**PROBLEM DESCRIPTION**
The answer must be an exact reproduction of the lines from the start of the records below through the line containing "is (839, 441).", and nothing more.

**THE DATA**
——————

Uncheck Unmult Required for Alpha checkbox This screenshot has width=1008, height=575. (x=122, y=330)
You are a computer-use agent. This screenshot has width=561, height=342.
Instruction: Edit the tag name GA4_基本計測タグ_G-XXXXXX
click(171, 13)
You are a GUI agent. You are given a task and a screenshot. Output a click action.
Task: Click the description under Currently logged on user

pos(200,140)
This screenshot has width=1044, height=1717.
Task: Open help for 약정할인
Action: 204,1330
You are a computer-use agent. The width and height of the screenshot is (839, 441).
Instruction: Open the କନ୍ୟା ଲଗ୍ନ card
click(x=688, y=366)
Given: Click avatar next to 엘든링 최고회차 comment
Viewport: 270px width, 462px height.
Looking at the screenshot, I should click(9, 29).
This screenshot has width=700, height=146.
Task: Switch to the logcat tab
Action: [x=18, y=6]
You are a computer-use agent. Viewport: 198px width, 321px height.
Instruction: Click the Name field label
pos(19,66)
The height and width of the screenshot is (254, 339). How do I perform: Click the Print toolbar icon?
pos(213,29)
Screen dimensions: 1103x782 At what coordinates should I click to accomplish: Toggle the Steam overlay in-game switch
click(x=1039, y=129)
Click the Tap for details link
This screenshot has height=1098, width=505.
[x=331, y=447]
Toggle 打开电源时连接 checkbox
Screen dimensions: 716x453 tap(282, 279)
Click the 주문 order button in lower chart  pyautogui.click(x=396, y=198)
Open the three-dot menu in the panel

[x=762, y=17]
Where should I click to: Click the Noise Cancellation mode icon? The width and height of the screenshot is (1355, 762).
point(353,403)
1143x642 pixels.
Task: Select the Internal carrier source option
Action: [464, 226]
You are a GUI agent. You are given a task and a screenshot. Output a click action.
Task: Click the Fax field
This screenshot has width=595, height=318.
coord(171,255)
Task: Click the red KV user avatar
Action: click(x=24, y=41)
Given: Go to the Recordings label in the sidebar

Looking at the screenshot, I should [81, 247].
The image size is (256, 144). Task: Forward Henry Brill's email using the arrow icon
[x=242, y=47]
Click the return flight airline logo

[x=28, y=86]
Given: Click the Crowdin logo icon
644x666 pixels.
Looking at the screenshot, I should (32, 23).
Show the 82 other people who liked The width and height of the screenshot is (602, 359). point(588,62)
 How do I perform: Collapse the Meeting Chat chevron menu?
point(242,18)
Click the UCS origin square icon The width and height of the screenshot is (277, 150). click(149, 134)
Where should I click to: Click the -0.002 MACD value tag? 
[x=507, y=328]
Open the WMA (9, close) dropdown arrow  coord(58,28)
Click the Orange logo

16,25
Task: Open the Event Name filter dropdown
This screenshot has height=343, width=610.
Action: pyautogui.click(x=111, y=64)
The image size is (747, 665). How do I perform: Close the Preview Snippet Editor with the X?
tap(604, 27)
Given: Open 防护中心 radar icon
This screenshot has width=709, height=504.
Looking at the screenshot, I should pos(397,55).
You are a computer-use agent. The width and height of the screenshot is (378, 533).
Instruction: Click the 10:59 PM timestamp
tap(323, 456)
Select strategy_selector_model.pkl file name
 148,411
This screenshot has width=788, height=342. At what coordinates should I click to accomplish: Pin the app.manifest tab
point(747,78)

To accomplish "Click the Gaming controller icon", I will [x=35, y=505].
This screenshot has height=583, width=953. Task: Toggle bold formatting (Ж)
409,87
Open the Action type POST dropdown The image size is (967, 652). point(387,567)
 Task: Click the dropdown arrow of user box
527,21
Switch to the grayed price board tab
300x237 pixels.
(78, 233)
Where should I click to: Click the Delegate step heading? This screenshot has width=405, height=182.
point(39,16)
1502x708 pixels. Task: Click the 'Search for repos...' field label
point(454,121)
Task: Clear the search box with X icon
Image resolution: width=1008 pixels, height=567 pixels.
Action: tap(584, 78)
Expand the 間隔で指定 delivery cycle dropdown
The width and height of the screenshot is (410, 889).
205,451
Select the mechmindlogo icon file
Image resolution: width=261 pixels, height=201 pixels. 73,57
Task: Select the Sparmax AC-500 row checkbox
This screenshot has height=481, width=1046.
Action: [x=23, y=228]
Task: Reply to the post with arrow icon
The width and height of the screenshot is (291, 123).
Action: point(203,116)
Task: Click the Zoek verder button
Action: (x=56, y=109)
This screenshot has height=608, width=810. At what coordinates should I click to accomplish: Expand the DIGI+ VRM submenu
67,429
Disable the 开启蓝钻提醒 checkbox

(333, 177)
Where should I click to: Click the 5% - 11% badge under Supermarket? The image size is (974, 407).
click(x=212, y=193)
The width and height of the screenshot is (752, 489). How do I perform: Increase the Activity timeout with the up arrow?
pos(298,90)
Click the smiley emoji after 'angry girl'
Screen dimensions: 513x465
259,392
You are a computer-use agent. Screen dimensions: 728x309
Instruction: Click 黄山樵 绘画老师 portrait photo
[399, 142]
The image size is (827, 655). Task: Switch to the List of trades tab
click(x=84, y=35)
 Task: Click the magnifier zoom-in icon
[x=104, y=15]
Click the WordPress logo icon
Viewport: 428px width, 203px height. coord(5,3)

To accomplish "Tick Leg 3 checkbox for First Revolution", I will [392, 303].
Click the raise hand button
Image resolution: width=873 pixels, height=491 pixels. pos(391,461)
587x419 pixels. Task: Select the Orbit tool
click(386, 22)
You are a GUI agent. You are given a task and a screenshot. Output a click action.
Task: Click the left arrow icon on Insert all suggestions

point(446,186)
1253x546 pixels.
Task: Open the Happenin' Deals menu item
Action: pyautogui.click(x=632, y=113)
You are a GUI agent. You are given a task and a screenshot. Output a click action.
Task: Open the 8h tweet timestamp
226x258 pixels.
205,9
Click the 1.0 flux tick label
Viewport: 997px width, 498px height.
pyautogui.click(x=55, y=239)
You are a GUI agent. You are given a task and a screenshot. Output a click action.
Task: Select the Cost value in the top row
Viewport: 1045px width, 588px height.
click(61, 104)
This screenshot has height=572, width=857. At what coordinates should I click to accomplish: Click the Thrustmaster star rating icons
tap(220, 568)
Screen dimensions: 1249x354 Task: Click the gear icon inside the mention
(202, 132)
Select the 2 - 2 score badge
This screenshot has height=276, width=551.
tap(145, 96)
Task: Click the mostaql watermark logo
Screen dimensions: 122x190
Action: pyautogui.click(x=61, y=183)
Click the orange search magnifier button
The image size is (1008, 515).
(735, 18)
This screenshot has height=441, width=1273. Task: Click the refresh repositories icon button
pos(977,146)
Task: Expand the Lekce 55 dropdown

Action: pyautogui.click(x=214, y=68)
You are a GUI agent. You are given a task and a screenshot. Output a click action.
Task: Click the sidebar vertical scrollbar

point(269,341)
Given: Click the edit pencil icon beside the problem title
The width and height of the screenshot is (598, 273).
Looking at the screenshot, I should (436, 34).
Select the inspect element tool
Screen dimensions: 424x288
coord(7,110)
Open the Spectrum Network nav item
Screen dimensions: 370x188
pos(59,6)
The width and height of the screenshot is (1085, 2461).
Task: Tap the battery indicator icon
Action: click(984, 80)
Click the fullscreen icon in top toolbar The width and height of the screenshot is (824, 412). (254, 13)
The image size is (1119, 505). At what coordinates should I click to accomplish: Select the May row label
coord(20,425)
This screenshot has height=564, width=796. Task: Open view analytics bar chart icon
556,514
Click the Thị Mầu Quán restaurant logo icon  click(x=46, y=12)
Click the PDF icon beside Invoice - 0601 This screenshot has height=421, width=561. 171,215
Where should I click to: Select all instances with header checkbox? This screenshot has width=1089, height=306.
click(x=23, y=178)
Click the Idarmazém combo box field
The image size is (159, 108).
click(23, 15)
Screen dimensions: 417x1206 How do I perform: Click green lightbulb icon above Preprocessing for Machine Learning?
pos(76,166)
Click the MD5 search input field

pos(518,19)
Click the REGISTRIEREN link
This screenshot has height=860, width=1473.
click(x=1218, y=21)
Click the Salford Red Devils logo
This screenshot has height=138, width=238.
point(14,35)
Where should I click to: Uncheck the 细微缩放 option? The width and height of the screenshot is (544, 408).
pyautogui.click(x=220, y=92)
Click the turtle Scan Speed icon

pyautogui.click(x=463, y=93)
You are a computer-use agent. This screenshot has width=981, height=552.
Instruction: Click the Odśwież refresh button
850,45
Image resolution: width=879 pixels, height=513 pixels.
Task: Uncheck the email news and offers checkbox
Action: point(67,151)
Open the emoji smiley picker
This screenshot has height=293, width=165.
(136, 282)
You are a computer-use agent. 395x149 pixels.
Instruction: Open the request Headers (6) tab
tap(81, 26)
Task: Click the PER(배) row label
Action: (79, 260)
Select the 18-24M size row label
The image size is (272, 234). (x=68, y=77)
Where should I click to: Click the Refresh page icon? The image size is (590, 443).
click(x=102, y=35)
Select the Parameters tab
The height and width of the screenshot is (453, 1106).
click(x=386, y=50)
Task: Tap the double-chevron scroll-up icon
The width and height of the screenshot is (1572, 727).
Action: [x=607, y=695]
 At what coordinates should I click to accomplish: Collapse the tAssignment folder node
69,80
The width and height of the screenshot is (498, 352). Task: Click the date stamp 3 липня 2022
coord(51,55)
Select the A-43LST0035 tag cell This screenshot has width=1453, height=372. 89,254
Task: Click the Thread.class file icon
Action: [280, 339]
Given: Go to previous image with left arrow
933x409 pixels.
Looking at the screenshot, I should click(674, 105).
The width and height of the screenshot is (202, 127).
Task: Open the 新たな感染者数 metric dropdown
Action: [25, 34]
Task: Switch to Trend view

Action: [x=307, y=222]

——————

**EXERCISE RESPONSE**
Uncheck Unmult Required for Alpha checkbox This screenshot has width=1008, height=575. (x=122, y=330)
You are a computer-use agent. This screenshot has width=561, height=342.
Instruction: Edit the tag name GA4_基本計測タグ_G-XXXXXX
click(171, 13)
You are a GUI agent. You are given a task and a screenshot. Output a click action.
Task: Click the description under Currently logged on user

pos(200,140)
This screenshot has width=1044, height=1717.
Task: Open help for 약정할인
Action: 204,1330
You are a computer-use agent. The width and height of the screenshot is (839, 441).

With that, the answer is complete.